** WHAT YOU SHOULD DO **
Rewrite the lines beginning with the one containing "This screenshot has height=526, width=664." and ending with the one containing "click(x=727, y=238)", swapping "trash can" for "wastebasket" and leaving everything else as it is.

** ENTRIES PROVIDED **
····················

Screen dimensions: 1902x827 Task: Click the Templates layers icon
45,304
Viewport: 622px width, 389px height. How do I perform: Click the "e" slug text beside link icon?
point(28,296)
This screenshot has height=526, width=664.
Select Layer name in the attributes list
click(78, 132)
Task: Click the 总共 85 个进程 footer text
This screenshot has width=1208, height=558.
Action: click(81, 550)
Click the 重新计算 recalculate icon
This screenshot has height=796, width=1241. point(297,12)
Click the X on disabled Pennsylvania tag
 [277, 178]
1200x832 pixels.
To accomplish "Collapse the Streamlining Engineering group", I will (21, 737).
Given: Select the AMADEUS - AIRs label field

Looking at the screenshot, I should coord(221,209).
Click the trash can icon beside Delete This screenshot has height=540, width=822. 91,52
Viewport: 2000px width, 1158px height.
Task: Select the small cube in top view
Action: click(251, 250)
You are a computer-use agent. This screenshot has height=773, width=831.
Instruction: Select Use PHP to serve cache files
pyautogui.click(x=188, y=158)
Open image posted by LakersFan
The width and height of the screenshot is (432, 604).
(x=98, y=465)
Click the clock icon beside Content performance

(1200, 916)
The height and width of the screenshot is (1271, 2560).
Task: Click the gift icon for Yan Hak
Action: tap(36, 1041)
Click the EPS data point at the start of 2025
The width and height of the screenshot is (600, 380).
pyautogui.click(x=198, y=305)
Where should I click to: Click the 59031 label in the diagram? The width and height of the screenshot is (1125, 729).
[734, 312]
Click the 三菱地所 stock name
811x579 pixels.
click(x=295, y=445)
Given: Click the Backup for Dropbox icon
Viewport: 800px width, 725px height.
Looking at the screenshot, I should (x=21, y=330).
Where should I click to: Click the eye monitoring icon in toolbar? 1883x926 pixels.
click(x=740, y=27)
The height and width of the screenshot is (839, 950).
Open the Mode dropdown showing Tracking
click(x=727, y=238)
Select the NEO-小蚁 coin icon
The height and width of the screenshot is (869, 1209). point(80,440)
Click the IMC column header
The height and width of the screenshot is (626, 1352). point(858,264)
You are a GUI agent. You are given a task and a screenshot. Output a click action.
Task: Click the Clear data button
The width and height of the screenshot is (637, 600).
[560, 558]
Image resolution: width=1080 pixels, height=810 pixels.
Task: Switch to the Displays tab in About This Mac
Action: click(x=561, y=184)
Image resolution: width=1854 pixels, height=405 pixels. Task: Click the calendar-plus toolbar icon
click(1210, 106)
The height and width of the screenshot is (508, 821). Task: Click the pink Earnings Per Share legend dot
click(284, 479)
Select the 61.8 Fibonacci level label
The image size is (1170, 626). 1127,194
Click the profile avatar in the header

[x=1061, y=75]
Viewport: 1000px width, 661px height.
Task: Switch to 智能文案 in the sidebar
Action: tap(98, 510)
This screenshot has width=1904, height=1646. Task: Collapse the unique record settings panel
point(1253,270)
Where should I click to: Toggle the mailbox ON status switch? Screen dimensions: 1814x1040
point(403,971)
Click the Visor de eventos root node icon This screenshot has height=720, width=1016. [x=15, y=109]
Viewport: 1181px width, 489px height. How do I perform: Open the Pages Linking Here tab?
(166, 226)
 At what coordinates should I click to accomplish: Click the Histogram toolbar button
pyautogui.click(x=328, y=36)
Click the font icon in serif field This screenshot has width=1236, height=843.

····················

** SOLUTION TO THIS TASK **
This screenshot has height=526, width=664.
Select Layer name in the attributes list
click(78, 132)
Task: Click the 总共 85 个进程 footer text
This screenshot has width=1208, height=558.
Action: click(81, 550)
Click the 重新计算 recalculate icon
This screenshot has height=796, width=1241. point(297,12)
Click the X on disabled Pennsylvania tag
 [277, 178]
1200x832 pixels.
To accomplish "Collapse the Streamlining Engineering group", I will (21, 737).
Given: Select the AMADEUS - AIRs label field

Looking at the screenshot, I should coord(221,209).
Click the wastebasket icon beside Delete This screenshot has height=540, width=822. 91,52
Viewport: 2000px width, 1158px height.
Task: Select the small cube in top view
Action: click(251, 250)
You are a computer-use agent. This screenshot has height=773, width=831.
Instruction: Select Use PHP to serve cache files
pyautogui.click(x=188, y=158)
Open image posted by LakersFan
The width and height of the screenshot is (432, 604).
(x=98, y=465)
Click the clock icon beside Content performance

(1200, 916)
The height and width of the screenshot is (1271, 2560).
Task: Click the gift icon for Yan Hak
Action: tap(36, 1041)
Click the EPS data point at the start of 2025
The width and height of the screenshot is (600, 380).
pyautogui.click(x=198, y=305)
Where should I click to: Click the 59031 label in the diagram? The width and height of the screenshot is (1125, 729).
[734, 312]
Click the 三菱地所 stock name
811x579 pixels.
click(x=295, y=445)
Given: Click the Backup for Dropbox icon
Viewport: 800px width, 725px height.
Looking at the screenshot, I should (x=21, y=330).
Where should I click to: Click the eye monitoring icon in toolbar? 1883x926 pixels.
click(x=740, y=27)
The height and width of the screenshot is (839, 950).
Open the Mode dropdown showing Tracking
click(x=727, y=238)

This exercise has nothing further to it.